Here's the part that really gets crazy and sets me off. It can also cover this edition of ridiculous laws of the week. This belongs in tort law, not criminal law. Giving out Facebook login information violates the social network's terms of service. But those terms have no real legal weight, and experts say the legality of asking for such information remains murky. The Department of Justice regards it as a federal crime to enter a social networking site in violation of the terms of service, but during recent congressional testimony, the agency said such violations would not be prosecuted. Federal crime? A felony? I remember reading about this a long time ago. I believe it's under a fraud provision, but I need to double check. Still, you got to be kidding me. "Such violations would not be prosecuted?" So what. It's on the books. It CAN be enforced. It's STILL a crime. What we have here is people being told to commit a crime in job interviews. If it isn't worth prosecuting, get it the hell off the books.Now if I quit my business to interview with a company that asked for this information, I'd say this. "First off, you are asking me to commit a felony.

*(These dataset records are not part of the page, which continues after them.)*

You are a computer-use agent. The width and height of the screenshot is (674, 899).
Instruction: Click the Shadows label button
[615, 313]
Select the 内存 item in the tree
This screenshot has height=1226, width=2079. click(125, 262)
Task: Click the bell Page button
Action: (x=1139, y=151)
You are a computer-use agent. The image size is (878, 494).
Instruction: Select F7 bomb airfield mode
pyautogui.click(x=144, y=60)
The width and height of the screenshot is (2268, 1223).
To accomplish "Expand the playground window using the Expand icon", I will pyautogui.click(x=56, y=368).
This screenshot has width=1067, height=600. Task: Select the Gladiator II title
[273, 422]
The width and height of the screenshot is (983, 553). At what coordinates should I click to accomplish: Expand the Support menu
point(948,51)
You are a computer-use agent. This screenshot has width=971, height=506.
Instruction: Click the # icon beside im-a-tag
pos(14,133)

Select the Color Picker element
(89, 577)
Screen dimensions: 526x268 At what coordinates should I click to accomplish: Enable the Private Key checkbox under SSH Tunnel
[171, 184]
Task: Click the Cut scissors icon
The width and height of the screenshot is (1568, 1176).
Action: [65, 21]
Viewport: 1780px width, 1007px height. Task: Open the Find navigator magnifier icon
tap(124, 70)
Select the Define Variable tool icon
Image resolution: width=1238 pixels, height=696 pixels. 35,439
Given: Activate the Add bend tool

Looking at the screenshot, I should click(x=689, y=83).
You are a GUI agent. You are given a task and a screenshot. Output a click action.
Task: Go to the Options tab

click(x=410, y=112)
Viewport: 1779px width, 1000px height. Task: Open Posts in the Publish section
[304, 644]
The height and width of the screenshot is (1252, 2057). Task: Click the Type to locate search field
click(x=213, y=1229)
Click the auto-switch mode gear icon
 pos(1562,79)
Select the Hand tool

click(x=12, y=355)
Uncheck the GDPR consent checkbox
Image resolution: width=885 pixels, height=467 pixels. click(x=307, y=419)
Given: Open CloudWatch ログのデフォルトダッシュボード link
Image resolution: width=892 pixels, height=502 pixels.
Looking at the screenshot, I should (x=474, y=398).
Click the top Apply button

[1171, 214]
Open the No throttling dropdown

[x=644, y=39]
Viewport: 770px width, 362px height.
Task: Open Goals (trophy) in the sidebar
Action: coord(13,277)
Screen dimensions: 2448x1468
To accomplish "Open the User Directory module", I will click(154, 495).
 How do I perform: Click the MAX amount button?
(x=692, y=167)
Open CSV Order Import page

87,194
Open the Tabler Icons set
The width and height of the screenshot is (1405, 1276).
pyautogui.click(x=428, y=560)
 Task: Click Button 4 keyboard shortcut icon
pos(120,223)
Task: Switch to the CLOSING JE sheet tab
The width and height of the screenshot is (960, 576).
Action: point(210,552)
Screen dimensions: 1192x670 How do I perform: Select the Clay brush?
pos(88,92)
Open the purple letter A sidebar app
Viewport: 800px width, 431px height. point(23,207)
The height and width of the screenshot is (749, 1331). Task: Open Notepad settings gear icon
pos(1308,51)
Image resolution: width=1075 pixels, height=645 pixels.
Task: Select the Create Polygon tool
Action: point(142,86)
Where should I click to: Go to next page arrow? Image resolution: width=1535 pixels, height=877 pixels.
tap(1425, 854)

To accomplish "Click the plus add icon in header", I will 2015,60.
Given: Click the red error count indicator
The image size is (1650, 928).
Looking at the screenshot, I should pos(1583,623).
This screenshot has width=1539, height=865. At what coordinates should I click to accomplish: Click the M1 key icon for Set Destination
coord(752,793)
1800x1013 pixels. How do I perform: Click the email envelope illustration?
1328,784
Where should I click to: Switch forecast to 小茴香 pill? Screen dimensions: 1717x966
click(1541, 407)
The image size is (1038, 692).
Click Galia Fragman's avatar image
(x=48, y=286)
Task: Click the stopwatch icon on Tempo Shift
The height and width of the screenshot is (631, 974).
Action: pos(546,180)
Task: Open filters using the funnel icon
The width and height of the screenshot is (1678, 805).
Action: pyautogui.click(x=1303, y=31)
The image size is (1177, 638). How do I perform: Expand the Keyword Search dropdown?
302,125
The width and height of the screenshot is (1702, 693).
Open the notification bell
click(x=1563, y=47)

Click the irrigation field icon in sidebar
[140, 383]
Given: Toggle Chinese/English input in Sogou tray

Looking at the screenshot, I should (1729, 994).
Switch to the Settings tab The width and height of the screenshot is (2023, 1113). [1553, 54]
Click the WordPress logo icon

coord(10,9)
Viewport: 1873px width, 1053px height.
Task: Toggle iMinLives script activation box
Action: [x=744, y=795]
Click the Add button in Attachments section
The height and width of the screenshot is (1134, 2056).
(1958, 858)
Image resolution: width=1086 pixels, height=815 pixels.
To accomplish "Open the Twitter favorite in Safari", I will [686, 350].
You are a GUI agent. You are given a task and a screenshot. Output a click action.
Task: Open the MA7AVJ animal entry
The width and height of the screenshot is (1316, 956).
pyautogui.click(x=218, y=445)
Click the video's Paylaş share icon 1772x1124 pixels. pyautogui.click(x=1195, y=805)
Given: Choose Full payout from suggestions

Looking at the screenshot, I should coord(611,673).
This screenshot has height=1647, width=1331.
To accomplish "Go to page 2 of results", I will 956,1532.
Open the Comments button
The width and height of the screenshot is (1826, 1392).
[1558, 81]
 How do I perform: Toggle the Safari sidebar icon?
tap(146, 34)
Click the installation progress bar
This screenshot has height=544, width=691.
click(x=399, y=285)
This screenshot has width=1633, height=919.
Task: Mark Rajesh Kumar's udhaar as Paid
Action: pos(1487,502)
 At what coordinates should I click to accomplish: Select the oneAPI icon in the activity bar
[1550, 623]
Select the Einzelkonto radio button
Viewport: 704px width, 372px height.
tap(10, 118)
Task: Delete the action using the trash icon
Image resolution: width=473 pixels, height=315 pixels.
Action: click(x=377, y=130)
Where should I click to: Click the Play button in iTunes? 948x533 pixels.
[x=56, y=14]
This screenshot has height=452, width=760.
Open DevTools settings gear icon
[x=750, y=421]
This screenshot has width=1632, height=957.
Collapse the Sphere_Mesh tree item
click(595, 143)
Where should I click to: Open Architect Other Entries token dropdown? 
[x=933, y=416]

Secondly, in my line of work, I deal with proprietary information. If I give out that information any time the pressure is on, can you trust me to keep secrets of my clients. If you want to know my professional work history and how I conduct myself, talk to my clients. If you want me to commit a felony or give out proprietary information, I can not do that." In other works, go perform an unnatural act on yourself. The rest of what I said in March still applies. If I'm expanded to the point I'm hiring a lot of people, I'd never ask for login information, and would be supplying company computers and company emails with the full understanding that business stays only business, and personal stays personal unless it directly affects business (things that can be found on public records). That protects everybody. The irony about this is that from my perspective I have a bigger problem if you give login information away to HR, because I now wonder if I can count on you to keep things that need to be kept in-house, in-house if there's pressure by some bureaucrat.
Due to discrimination laws, I can not generally (in most cases) discriminate against somebody in employment on the basis of race, sex, pregnancy, religion, national origin, disability, age, military service, bankruptcy, genetic information, or citizenship status. In Michigan that includes marital status as well. In a lot of states it includes sexual orientation, although even in states not specifically listed, that's likely a lawsuit waiting to happen in a lot of areas. The easiest way to avoid any lawsuit or tort case is to simply not ask about those sort of things at all. Why would I anyway? None of those affect my area of business. I'm not going to ask, and it isn't my business.
Now, if some of these social network thing-a-my-bobs carry that information, is listed privately, and someone gets that information due to possible coercion (is it really volunteering the info?) by HR, does that amount to a case if someone isn't hired? That's in addition to that federal law described above violated (it's on the books, and who knows when it will be enforced) and violation of terms of service contracts (tortuous interference claims by the social networks if they prove damages).